The lonely internet

I’m trying to guard these vulnerable feelings with care, but I want to say something in the open about how utterly lonely it is trying to find the audience for Intrapology.

Rationally, I know that this is not personal, nor a reflection of the quality of my work. For one thing, Intrapology is made by a team of very talented people, and even on a bad day I can see clearly that my own deficiencies as an artist are more than adequately counterbalanced by their contributions. But I am Intrapology’s lead artist and main spokesperson, and a big part of my job involves exposing myself to large amounts of rejection. I try not to pass that on to others on the team, but sometimes it leaks out in our meetings and rehearsals. In addition to the steady supply of “unfortunately, on this occasion…” emails from institutions and organisations, there is a pervading silence in shared public spaces that eats away at you over time.

A large part of this is the sheer incapacity of social media to reach anybody anymore, and the uncertainty about how to help each other to rebuild internet culture away from algorithms.
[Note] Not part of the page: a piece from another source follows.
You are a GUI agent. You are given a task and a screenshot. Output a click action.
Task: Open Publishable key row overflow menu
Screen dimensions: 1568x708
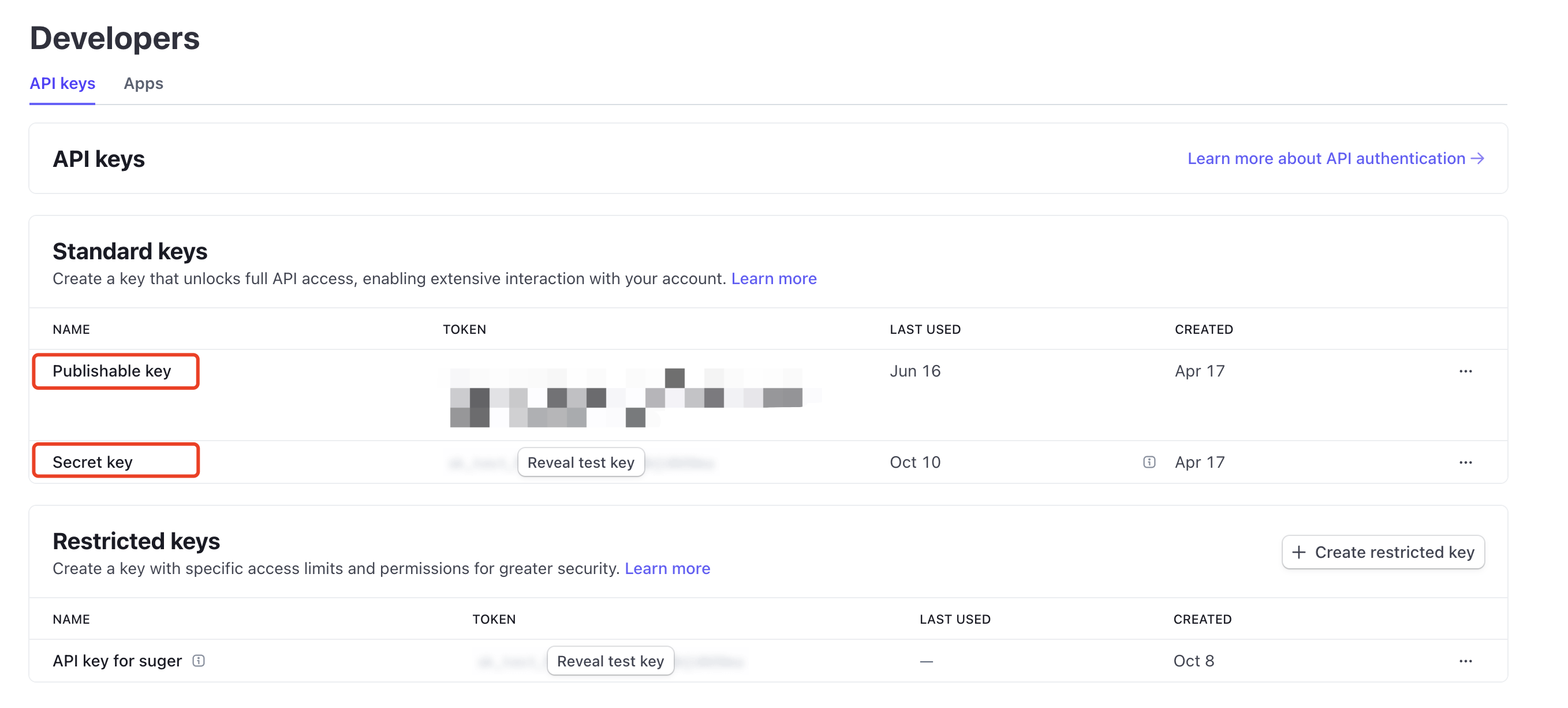(x=1465, y=371)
There’s a lot of discussion of loneliness these days, spurred by the notion of a male loneliness epidemic. This recent piece by sociologist Allison J Pugh specifically highlights “depersonalisation” as a phenomenon that’s encoded into systems for managing resources and attention, including social media apps. “Ultimately, depersonalisation can stem from endlessly scrolling past other people’s posts, serving as merely an audience for their experiences, bearing witness to other people while never being witnessed in return.”

I’m surely not the only person struggling with the current state of the internet. Thanks to the dominance of algorithmic platforms, and the level of enshittification that has been reached, it’s no exaggeration to say that we’re being actively kept away from each other’s creativity. We should therefore identify recommendation algorithms as a key source of loneliness. What could be lonelier than having a powerful computer with you at all times that is designed to connect you to other people, and nevertheless finding that almost nothing you post will actually be seen by almost any of the people who care about you, and vice versa? What could be lonelier than looking for community, and only finding micro-celebrities and ads?

People in my community, hungry for the kind of art I’m putting into the world, look in the space where artists like me are supposed to show up and instead find insubstantial nonsense engineered to keep them scrolling. Even when our friends post, we are more likely to see their algorithmic doppelgangers - sponsored posts by people who share similar identity markers. In a way, it’s similar to my experience of dysphoria before coming out as trans. No matter how much time I spent out in public, no matter how hard I tried to connect with people, in a certain sense I was never really there - all my speech was heard through someone else’s voice, all my interactions perceived through a face that didn’t represent me. Or, it’s like that episode early on in the last season of Buffy the Vampire Slayer, when Willow gets off the plane from England only to find that she’s phased into a different dimension to all her friends, unable to see them and unable to be seen by them.

Ironically, it’s a very Intrapology thing to experience - a world that falls apart because the social structures do not exist to support it. It would make a good premise for an episode in a later season, if I ever get to make it. In a couple of months, I’ll be writing the grant applications for Season Two, and I’ll have to somehow argue for our ability to reach audiences. I’m currently not sure how I’ll make that case.

It’s bizarre to think that 12 years ago I crowd-funded a book. A couple hundred people showed up to support something I wanted to create, back when I was young and inexperienced. It would be wrong to say that things were easy back then. I remember how demeaning, stressful, and precarious the experience of crowdfunding was even back when it was new and exciting. But now, with the benefit of years of work and exposure internationally through festivals and exhibitions, I have to fight tooth and nail just to get 25 people to sign up for an online event. It’s embarrassing to admit that out loud, but I know it’s not just me, because I look around me and see other artists and organisations struggling the same way. Not just struggling for money, but struggling for visibility. And ultimately, as austerity squeezes ever harder while enshittification deepens, those are two faces of the same problem.

There are many things we can do to reduce the loneliness of the internet as we know it. I would like to see more people consider the structural impact of their choice of platforms, and contribute to off-ramps into the independent social web. But there are simple steps that we can take even within corporate social media, and I think these same steps are also necessary on the fediverse and on blogs. Some examples that come to mind for me:

  1. Every day, comment on at least 5 posts by small accounts
  2. Unfollow large accounts, to increase the % of posts you see by smaller accounts
  3. Make posts that celebrate or respond to the posts of other accounts of a similar size to your own

My hope is that consciously taking actions like these will help to retrain internet use away from the passive scrolling of algorithmic feeds. Leftists with big social media accounts like to say that “we” (themselves and their subscribers) are reclaiming corporate internet spaces. I say, let’s actually make an effort to foster creative grassroots cultures through our actions, rather than hoping the algorithms will do it for us.